Pulp Media is the online student publication of the University of Sydney Union and was established in 2016. As a replacement for student magazine BULL that was discontinued, Pulp is now the second student-run publication at the University of Sydney alongside student newspaper Honi Soit.

Described as "an online platform for student content", the publication has distinct viral social news and entertainment content ideal for social media sharing.
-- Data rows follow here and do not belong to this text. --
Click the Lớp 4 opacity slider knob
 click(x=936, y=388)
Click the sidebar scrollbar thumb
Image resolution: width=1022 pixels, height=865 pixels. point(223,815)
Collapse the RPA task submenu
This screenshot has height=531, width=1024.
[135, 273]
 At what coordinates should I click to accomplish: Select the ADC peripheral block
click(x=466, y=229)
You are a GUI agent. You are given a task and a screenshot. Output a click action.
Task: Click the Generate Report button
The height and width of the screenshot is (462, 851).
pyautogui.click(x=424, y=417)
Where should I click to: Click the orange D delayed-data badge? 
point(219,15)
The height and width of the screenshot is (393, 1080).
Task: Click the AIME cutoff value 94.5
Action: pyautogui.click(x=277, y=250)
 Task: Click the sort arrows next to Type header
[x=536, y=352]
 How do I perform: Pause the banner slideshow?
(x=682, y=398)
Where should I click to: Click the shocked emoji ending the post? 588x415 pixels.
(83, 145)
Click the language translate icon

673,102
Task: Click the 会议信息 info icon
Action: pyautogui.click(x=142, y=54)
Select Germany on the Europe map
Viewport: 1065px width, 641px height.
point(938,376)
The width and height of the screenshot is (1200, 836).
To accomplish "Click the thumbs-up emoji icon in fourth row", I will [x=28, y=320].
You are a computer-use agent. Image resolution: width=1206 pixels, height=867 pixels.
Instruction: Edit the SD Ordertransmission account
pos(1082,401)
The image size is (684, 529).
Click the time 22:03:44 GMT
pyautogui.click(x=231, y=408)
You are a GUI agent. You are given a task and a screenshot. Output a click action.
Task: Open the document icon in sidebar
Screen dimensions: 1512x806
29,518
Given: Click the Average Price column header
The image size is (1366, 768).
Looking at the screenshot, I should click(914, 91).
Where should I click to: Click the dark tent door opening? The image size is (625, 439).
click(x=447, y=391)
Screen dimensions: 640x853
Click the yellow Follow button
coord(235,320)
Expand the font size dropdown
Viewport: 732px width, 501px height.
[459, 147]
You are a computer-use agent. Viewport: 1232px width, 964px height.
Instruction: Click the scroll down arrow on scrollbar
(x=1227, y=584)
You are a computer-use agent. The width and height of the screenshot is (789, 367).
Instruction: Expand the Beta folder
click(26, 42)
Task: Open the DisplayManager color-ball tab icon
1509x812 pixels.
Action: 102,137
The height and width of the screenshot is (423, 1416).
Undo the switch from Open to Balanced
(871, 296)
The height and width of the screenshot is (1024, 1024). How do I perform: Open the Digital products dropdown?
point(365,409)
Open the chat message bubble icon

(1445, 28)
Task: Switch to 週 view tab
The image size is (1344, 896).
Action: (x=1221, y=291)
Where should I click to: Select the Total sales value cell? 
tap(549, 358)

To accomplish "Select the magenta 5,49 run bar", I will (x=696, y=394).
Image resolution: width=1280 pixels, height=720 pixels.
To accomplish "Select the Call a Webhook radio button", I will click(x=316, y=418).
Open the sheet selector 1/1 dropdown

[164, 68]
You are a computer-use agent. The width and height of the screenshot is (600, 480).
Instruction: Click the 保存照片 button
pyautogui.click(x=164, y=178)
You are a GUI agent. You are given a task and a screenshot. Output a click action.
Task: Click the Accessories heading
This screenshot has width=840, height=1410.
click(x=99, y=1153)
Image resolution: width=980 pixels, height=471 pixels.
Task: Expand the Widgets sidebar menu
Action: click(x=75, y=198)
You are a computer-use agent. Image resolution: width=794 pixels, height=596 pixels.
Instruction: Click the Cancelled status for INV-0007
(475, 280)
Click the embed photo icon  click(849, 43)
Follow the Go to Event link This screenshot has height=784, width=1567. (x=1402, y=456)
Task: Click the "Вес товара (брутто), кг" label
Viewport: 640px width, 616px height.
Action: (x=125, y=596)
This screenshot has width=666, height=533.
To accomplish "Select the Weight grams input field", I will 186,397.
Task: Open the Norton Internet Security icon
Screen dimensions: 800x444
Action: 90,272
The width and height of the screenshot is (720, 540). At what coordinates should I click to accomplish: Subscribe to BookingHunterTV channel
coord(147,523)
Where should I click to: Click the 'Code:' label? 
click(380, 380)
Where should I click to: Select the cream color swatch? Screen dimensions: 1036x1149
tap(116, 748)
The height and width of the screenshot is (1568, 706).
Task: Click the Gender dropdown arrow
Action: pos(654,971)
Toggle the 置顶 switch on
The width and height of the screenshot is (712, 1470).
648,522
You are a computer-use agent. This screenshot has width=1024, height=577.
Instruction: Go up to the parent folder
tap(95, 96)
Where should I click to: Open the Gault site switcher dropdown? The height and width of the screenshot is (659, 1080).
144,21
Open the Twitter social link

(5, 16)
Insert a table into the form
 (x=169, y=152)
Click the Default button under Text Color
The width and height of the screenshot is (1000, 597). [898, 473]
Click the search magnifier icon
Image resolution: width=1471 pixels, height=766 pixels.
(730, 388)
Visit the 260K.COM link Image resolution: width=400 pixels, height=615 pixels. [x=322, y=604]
However, the website has also expanded into serious journalism and reportage in 2016.

==History==
In late 2015, Honi Soit reported that student magazine BULL would be replaced by 'an online news site with more “Buzzfeed style articles”' in 2016. This decision was made by the student Board of Directors who govern the University of Sydney Union after the decreased readership in 2015. It was also confirmed that the website would have “two permanent paid part-time student journalists” appointed for yearly terms and that the new website would be integrated into the current University of Sydney Union website.

Pulp was launched by founding editors Aparna Balakumar and Whitney Duan in 2016.
In 2019, Pulp hired its first multilingual editor, Vina Zhou, and began producing articles in both Chinese Mandarin and English in response to the University's large Chinese international student community.
In 2021, editor Mia Castagnone and contributor Bella Sträuli Pulp launched Pulp's first podcast series called Pulpcasts, which focused on candid conversations and discussion about student contemporary life.
From 2022, Pulp opened a campus-wide print magazine focused on creativity, comedy and culture.

==Content==
The content of Pulp varies between news, feature articles and culture pieces in line with the priorities of the editors, the University of Sydney Union and the wider reader base. In recent years Pulp produces campus vox pop videos, satire, multilingual content, campus food reviews, short videos, podcasts and in 2022 launched a campus-wide print magazine.